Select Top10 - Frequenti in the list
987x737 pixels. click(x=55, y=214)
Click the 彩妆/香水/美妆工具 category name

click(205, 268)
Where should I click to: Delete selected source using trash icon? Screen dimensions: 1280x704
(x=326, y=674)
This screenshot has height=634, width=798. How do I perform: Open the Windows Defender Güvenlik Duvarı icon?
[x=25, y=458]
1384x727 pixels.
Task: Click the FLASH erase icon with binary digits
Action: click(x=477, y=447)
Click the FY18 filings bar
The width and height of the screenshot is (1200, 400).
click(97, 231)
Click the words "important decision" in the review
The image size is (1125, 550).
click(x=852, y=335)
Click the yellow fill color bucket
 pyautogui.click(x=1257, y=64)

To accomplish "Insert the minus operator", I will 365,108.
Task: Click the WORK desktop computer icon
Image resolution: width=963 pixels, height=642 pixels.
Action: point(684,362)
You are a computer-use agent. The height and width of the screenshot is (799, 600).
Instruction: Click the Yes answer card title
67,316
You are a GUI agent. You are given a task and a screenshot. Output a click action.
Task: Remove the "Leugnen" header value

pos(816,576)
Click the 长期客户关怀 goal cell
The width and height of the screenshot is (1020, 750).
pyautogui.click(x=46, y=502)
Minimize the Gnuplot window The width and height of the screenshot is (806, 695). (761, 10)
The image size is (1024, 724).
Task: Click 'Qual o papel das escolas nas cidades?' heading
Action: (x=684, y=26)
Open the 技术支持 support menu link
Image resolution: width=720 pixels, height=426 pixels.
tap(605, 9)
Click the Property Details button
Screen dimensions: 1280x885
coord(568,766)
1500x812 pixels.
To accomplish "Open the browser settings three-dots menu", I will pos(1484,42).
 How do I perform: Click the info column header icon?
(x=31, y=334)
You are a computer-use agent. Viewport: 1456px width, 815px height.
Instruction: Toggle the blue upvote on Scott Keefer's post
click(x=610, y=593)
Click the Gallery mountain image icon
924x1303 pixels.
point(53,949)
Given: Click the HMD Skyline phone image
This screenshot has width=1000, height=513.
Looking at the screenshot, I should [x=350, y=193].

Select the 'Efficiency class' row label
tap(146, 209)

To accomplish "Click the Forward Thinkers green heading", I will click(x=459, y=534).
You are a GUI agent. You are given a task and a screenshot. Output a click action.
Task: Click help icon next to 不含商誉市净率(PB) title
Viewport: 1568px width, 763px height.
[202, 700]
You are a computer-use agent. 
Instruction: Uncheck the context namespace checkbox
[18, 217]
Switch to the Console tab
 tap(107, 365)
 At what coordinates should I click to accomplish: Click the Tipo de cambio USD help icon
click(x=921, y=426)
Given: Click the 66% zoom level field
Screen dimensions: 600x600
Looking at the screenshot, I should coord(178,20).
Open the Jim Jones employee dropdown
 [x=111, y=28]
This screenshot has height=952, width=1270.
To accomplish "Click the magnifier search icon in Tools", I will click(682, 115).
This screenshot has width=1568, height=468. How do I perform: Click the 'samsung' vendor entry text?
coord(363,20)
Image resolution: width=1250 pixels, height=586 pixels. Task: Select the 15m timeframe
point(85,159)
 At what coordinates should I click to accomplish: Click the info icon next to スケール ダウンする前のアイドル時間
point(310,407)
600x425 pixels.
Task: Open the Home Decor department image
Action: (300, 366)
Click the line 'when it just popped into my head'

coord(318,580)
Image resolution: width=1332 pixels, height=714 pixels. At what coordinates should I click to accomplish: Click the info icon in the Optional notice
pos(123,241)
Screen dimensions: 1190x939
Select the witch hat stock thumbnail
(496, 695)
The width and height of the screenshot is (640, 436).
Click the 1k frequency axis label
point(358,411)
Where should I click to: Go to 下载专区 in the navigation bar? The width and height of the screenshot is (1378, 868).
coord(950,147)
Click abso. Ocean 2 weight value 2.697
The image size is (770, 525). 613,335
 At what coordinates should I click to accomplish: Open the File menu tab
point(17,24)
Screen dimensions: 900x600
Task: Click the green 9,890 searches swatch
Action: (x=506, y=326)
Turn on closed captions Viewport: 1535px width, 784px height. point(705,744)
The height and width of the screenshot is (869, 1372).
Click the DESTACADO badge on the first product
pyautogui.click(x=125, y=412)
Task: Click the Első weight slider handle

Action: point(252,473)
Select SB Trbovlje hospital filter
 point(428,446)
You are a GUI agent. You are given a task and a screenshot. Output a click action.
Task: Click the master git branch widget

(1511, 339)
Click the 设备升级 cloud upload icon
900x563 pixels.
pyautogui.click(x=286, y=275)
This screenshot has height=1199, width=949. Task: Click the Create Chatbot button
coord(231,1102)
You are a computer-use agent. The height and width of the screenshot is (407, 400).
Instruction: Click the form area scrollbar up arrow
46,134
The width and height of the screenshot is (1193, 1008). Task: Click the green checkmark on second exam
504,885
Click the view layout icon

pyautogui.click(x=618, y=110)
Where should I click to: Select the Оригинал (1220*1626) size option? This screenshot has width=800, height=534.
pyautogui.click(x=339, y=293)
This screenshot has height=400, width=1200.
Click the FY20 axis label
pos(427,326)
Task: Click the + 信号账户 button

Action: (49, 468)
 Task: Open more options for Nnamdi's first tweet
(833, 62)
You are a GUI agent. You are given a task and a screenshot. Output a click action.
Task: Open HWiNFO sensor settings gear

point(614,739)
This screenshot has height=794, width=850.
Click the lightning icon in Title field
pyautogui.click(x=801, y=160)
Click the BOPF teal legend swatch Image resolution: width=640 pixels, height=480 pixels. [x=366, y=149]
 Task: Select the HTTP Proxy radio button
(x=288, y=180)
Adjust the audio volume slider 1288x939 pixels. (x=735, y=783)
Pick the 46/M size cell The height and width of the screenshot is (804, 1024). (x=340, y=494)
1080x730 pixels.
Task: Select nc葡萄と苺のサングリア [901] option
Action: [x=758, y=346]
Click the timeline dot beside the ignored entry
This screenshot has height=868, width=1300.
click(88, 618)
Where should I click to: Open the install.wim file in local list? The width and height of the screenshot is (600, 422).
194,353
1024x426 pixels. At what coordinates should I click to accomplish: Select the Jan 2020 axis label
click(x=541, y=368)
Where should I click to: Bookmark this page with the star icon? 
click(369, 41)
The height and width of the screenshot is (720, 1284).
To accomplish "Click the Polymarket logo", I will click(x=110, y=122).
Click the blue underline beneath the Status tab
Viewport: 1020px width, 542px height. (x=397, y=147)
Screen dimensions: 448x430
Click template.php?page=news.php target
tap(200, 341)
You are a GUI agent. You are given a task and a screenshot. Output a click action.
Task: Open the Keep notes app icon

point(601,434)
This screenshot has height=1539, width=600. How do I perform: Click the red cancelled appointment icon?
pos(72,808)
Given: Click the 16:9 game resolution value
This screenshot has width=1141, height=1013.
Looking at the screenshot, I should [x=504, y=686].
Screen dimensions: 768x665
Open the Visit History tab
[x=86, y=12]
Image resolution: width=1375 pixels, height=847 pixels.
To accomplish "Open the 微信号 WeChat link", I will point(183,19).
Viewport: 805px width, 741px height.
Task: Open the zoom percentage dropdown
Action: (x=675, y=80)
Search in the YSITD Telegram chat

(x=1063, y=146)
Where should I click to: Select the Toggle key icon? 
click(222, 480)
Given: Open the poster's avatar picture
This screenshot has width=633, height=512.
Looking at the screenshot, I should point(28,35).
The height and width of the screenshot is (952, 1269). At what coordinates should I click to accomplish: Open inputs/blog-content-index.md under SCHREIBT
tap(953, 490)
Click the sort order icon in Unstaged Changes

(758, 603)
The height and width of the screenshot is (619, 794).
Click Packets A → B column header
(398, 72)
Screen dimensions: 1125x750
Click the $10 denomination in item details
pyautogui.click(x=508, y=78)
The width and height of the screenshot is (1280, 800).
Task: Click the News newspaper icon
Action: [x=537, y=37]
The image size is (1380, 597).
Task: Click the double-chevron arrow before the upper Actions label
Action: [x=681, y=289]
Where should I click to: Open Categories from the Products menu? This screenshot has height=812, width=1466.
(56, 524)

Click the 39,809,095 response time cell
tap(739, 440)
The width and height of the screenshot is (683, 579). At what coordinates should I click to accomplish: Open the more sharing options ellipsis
+-------+
## [YOUR OBJECTIVE]
Among the entries above, locate the lines containing "Instruction: Uncheck the" and "Given: Click the 66% zoom level field", and transcribe exactly those two lines and all lines between.

## [EXPECTED ANSWER]
Instruction: Uncheck the context namespace checkbox
[18, 217]
Switch to the Console tab
 tap(107, 365)
 At what coordinates should I click to accomplish: Click the Tipo de cambio USD help icon
click(x=921, y=426)
Given: Click the 66% zoom level field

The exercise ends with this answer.